Drivers

Drivers are essentially adapters for different python HTTP client libraries.

This page will walk you through the concept of drivers in the apiwrappers library.

Basic Usage

Out of the box apiwrappers provides drivers for requests and aiohttp libraries.

You can create them with a make_driver() factory. Let’s learn how to make a simple request using a driver for requests library:

>>> from apiwrappers import Request, make_driver
>>> driver = make_driver("requests")
>>> request = Request("GET", "https://example.org")
>>> response = driver.fetch(request)
>>> response
<Response [200]>
>>> response.status_code
200
>>> response.headers["content-type"]
'text/html; charset=UTF-8'
>>> response.text()
'<!doctype html>\n<html>\n<head>\n<title>Example Domain...'

Or using driver for aiohttp:

Use IPython or Python 3.8+ with python -m asyncio to try this code interactively

>>> from apiwrappers import Request, make_driver
>>> driver = make_driver("aiohttp")
>>> request = Request("GET", "https://example.org")
>>> response = await driver.fetch(request)
>>> response
<Response [200]>

As you see, some drivers can be used regularly, while others - asynchronously. It is also better to think of what structural protocol particular driver follows, rather than what library it uses underneath.

Driver protocols

All drivers should follow either Driver or AsyncDriver protocols, depending on which HTTP client is used.Protocols also help to abstract away from concrete driver implementations and ease type checking and annotation.

Timeouts

You can set timeouts in seconds when creating a driver or when making a request. The later will take precedences over driver settings.

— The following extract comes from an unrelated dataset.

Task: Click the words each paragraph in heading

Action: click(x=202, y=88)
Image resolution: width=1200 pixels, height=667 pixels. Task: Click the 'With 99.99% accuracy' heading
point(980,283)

By default timeout is 30 seconds.

Here is how you can change it:

from datetime import timedelta

from apiwrappers import make_driver


driver = make_driver("requests", timeout=5)

# making a request with timeout set to 5 seconds
driver.fetch(request)

# making a request with timeout set to 2.5 seconds
driver.fetch(request, timeout=2.5)

# or more explicitly
driver.fetch(request, timeout=timedelta(minutes=1))

# timeout is disabled, wait infinitely
driver.fetch(request, timeout=None)

In case timeout value is exceeded Timeout error will be raised

SSL Verification

You can enable/disable SSL verification or provide custom SSL certs upon driver instantiation. Default CA bundle provided by certifi library.

By default SSL verification is enabled.

Here is how you can change it:

from apiwrappers import make_driver

# disable SSL verification
driver = make_driver("requests", verify=False)

# custom SSL with trusted CAs
driver = make_driver("requests", verify="/path/to/ca-bundle.crt")

# custom Client Side Certificates
certs = ('/path/to/client.cert', '/path/to/client.key')
driver = make_driver("requests", cert=certs)

Writing your own driver

To write a driver you don’t need to subclass anything and have a lot of freedom. You can write however you want, the key thing is to follow one of the protocols.